Problem | Copy the data below word for word, starting at the line that contains "Given: Switch to the Logout tab" and ending after the line that contains "Action: 284,48".

══ Input data

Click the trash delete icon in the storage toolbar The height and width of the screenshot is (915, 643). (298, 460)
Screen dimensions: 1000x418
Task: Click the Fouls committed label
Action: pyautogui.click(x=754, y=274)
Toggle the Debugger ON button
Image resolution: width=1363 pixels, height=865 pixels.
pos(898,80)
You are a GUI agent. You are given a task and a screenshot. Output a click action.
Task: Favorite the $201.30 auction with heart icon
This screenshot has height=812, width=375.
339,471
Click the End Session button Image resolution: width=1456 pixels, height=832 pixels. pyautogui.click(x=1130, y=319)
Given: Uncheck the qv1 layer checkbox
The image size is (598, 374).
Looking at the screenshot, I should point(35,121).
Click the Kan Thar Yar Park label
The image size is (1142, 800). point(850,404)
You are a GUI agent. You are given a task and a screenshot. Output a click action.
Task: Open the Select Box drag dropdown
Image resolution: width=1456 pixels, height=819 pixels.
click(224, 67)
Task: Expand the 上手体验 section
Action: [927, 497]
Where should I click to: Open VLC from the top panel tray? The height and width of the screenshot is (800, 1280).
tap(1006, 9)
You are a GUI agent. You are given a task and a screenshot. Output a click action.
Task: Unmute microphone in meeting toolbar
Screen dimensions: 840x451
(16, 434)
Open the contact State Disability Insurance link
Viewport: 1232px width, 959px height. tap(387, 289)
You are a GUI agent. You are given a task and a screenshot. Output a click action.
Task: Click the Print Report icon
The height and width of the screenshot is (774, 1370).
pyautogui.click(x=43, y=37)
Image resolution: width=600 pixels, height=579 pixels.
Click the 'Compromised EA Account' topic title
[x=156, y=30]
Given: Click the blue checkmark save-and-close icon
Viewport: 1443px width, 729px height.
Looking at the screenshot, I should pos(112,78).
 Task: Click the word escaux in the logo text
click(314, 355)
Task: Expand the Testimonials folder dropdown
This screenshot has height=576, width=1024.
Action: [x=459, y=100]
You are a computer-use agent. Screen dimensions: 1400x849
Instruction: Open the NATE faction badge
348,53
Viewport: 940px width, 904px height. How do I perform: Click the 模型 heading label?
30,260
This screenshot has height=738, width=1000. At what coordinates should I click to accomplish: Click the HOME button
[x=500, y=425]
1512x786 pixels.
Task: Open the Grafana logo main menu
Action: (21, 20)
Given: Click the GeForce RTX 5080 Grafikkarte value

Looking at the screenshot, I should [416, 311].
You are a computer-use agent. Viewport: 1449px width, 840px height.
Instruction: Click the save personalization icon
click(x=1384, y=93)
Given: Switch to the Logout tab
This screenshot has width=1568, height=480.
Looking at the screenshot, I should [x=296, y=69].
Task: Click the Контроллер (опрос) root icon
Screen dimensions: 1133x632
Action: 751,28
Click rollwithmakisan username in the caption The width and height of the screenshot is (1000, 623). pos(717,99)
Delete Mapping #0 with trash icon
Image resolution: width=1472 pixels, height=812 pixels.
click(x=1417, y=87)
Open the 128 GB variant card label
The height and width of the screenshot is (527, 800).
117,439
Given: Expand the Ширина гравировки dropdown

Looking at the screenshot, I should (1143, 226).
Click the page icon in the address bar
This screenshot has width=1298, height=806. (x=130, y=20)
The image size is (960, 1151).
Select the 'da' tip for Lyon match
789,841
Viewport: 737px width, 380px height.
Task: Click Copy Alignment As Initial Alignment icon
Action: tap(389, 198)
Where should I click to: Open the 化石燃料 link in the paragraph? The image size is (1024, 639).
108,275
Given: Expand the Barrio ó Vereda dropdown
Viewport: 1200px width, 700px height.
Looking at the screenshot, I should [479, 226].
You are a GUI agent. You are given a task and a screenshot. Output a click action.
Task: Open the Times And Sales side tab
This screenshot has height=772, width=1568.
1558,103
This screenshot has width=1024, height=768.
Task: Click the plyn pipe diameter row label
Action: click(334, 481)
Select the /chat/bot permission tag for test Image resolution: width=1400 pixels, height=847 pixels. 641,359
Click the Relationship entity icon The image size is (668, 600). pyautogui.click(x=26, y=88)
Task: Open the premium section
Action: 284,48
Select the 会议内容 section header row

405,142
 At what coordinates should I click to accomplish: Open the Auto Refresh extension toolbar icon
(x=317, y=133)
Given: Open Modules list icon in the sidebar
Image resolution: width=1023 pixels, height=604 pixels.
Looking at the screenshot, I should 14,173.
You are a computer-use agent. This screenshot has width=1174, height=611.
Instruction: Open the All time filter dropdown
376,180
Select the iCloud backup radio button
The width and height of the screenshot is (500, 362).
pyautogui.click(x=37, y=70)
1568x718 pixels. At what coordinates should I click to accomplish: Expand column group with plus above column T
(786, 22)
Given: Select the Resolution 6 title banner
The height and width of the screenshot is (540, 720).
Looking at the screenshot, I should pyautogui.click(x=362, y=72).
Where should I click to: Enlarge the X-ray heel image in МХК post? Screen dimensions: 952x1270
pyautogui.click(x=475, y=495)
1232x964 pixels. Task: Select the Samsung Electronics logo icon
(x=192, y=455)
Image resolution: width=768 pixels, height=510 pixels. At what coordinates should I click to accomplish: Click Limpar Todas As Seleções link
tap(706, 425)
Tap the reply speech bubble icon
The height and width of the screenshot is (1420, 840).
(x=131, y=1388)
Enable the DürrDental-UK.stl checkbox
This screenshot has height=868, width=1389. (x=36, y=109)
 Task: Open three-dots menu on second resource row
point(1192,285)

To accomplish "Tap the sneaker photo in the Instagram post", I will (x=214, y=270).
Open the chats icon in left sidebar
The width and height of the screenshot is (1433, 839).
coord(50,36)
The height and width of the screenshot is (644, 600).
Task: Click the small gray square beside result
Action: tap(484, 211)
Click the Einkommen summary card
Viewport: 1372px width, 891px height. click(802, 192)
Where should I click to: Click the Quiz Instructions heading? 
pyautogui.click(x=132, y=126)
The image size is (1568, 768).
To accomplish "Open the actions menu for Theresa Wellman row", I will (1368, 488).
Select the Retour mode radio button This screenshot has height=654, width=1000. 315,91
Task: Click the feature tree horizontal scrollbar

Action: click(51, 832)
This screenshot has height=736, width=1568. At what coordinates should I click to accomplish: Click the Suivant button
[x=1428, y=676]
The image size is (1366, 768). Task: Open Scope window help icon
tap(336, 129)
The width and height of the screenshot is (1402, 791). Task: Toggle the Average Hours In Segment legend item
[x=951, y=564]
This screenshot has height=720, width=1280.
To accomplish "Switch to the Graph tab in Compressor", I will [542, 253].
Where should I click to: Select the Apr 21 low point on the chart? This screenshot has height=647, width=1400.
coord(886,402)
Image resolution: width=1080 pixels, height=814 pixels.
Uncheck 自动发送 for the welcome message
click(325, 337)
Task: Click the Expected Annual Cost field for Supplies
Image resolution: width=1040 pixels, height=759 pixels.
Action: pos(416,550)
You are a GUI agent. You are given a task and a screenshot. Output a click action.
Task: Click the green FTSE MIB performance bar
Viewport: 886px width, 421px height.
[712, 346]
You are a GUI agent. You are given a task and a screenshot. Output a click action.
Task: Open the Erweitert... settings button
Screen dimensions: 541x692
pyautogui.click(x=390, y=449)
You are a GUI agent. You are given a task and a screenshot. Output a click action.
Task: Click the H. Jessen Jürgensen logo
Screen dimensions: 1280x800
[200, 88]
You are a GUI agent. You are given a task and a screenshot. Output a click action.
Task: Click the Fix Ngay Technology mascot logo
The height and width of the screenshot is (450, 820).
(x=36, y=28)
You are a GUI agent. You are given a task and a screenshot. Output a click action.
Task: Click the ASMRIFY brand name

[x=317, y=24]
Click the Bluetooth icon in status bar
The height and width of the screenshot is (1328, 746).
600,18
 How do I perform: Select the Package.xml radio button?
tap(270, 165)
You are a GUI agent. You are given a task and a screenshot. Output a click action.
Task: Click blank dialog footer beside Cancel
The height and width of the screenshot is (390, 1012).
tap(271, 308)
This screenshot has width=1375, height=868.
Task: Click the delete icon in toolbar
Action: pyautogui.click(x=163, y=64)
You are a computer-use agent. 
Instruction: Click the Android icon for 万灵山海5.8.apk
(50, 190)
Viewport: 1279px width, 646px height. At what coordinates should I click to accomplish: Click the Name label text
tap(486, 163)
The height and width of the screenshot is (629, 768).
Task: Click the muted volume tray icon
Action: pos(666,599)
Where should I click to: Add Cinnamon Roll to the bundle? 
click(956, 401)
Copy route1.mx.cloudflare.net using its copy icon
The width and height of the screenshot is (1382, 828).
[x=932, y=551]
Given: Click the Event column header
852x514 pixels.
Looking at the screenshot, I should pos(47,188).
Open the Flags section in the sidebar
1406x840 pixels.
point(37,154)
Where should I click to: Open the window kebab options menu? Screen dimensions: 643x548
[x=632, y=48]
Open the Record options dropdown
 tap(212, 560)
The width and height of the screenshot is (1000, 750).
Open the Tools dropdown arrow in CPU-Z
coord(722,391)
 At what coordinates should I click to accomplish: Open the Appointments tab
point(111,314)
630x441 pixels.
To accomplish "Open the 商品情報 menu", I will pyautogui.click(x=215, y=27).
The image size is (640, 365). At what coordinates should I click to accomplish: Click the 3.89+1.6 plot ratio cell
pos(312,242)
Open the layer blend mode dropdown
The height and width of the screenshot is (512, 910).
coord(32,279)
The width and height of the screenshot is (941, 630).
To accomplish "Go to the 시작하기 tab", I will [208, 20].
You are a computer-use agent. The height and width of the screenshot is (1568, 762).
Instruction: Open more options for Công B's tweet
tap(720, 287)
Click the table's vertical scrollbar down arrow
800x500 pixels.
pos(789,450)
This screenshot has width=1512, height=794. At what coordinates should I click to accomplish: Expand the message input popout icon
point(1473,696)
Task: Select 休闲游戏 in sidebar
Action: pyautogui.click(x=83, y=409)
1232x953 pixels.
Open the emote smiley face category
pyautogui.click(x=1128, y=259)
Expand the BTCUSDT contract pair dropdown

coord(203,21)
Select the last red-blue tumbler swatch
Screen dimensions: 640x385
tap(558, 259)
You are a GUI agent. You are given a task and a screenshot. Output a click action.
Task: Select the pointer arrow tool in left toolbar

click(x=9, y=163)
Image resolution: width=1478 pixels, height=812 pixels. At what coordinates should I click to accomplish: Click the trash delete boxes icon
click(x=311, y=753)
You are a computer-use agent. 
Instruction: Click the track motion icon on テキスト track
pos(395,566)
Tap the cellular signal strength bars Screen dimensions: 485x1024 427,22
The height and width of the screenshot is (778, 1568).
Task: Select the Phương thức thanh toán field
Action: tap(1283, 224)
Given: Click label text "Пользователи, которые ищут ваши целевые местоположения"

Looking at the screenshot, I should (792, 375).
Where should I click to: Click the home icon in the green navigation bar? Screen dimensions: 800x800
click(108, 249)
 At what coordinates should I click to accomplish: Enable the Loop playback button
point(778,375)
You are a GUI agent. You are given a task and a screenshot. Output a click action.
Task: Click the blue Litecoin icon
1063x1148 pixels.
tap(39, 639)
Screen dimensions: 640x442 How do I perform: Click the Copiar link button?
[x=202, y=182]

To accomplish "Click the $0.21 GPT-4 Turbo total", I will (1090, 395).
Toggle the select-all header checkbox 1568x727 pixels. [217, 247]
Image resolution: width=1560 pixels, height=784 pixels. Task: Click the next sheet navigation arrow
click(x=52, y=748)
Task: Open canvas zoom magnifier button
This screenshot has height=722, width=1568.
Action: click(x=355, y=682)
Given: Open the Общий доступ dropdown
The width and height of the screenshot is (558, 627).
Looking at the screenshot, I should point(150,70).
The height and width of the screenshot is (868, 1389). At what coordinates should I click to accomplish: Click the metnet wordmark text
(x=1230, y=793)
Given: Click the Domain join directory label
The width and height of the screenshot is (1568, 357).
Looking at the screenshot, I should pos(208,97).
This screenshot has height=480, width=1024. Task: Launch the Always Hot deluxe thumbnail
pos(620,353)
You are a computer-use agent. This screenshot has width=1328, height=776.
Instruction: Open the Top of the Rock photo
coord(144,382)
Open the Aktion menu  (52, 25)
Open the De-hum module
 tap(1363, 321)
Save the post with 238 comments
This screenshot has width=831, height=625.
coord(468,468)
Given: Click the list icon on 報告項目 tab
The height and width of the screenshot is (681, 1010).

════

Answer to the problem |
Given: Switch to the Logout tab
This screenshot has width=1568, height=480.
Looking at the screenshot, I should [x=296, y=69].
Task: Click the Контроллер (опрос) root icon
Screen dimensions: 1133x632
Action: 751,28
Click rollwithmakisan username in the caption The width and height of the screenshot is (1000, 623). pos(717,99)
Delete Mapping #0 with trash icon
Image resolution: width=1472 pixels, height=812 pixels.
click(x=1417, y=87)
Open the 128 GB variant card label
The height and width of the screenshot is (527, 800).
117,439
Given: Expand the Ширина гравировки dropdown

Looking at the screenshot, I should (1143, 226).
Click the page icon in the address bar
This screenshot has width=1298, height=806. (x=130, y=20)
The image size is (960, 1151).
Select the 'da' tip for Lyon match
789,841
Viewport: 737px width, 380px height.
Task: Click Copy Alignment As Initial Alignment icon
Action: tap(389, 198)
Where should I click to: Open the 化石燃料 link in the paragraph? The image size is (1024, 639).
108,275
Given: Expand the Barrio ó Vereda dropdown
Viewport: 1200px width, 700px height.
Looking at the screenshot, I should [479, 226].
You are a GUI agent. You are given a task and a screenshot. Output a click action.
Task: Open the Times And Sales side tab
This screenshot has height=772, width=1568.
1558,103
This screenshot has width=1024, height=768.
Task: Click the plyn pipe diameter row label
Action: click(334, 481)
Select the /chat/bot permission tag for test Image resolution: width=1400 pixels, height=847 pixels. 641,359
Click the Relationship entity icon The image size is (668, 600). pyautogui.click(x=26, y=88)
Task: Open the premium section
Action: 284,48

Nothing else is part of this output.